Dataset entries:

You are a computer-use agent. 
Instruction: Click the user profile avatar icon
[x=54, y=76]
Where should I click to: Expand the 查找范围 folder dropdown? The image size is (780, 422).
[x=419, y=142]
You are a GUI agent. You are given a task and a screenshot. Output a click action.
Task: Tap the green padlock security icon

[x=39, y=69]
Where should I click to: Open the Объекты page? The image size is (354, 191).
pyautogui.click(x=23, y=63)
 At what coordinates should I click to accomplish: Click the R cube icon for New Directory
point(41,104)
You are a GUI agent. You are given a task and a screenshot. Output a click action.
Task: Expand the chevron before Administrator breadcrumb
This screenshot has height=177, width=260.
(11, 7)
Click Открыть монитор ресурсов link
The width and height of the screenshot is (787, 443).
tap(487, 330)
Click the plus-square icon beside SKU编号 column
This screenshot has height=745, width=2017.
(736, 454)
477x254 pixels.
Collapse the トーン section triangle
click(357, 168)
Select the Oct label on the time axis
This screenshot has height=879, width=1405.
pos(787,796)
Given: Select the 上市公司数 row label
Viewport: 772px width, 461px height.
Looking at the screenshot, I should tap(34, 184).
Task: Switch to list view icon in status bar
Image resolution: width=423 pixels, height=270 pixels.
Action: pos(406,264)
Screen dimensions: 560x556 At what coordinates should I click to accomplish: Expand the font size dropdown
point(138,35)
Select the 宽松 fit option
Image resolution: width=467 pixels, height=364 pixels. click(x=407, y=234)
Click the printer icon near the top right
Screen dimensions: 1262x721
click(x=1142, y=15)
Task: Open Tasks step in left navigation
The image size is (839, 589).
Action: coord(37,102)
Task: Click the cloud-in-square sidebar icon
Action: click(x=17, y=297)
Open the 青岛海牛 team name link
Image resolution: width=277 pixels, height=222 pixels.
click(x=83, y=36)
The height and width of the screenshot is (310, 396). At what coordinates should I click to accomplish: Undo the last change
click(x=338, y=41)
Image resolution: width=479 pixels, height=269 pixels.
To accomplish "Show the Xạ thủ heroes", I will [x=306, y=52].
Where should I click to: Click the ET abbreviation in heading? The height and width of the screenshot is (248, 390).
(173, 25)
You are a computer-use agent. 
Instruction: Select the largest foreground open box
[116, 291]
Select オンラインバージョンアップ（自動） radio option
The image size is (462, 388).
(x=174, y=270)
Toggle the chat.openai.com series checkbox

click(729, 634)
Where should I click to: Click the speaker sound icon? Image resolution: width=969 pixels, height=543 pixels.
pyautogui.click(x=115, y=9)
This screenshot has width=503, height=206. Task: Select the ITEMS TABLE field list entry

• **What to produce**
Return every record in full, word for word.

• **Task answer**
You are a computer-use agent. 
Instruction: Click the user profile avatar icon
[x=54, y=76]
Where should I click to: Expand the 查找范围 folder dropdown? The image size is (780, 422).
[x=419, y=142]
You are a GUI agent. You are given a task and a screenshot. Output a click action.
Task: Tap the green padlock security icon

[x=39, y=69]
Where should I click to: Open the Объекты page? The image size is (354, 191).
pyautogui.click(x=23, y=63)
 At what coordinates should I click to accomplish: Click the R cube icon for New Directory
point(41,104)
You are a GUI agent. You are given a task and a screenshot. Output a click action.
Task: Expand the chevron before Administrator breadcrumb
This screenshot has height=177, width=260.
(11, 7)
Click Открыть монитор ресурсов link
The width and height of the screenshot is (787, 443).
tap(487, 330)
Click the plus-square icon beside SKU编号 column
This screenshot has height=745, width=2017.
(736, 454)
477x254 pixels.
Collapse the トーン section triangle
click(357, 168)
Select the Oct label on the time axis
This screenshot has height=879, width=1405.
pos(787,796)
Given: Select the 上市公司数 row label
Viewport: 772px width, 461px height.
Looking at the screenshot, I should tap(34, 184).
Task: Switch to list view icon in status bar
Image resolution: width=423 pixels, height=270 pixels.
Action: pos(406,264)
Screen dimensions: 560x556 At what coordinates should I click to accomplish: Expand the font size dropdown
point(138,35)
Select the 宽松 fit option
Image resolution: width=467 pixels, height=364 pixels. click(x=407, y=234)
Click the printer icon near the top right
Screen dimensions: 1262x721
click(x=1142, y=15)
Task: Open Tasks step in left navigation
The image size is (839, 589).
Action: coord(37,102)
Task: Click the cloud-in-square sidebar icon
Action: click(x=17, y=297)
Open the 青岛海牛 team name link
Image resolution: width=277 pixels, height=222 pixels.
click(x=83, y=36)
The height and width of the screenshot is (310, 396). At what coordinates should I click to accomplish: Undo the last change
click(x=338, y=41)
Image resolution: width=479 pixels, height=269 pixels.
To accomplish "Show the Xạ thủ heroes", I will [x=306, y=52].
Where should I click to: Click the ET abbreviation in heading? The height and width of the screenshot is (248, 390).
(173, 25)
You are a computer-use agent. 
Instruction: Select the largest foreground open box
[116, 291]
Select オンラインバージョンアップ（自動） radio option
The image size is (462, 388).
(x=174, y=270)
Toggle the chat.openai.com series checkbox

click(729, 634)
Where should I click to: Click the speaker sound icon? Image resolution: width=969 pixels, height=543 pixels.
pyautogui.click(x=115, y=9)
This screenshot has width=503, height=206. Task: Select the ITEMS TABLE field list entry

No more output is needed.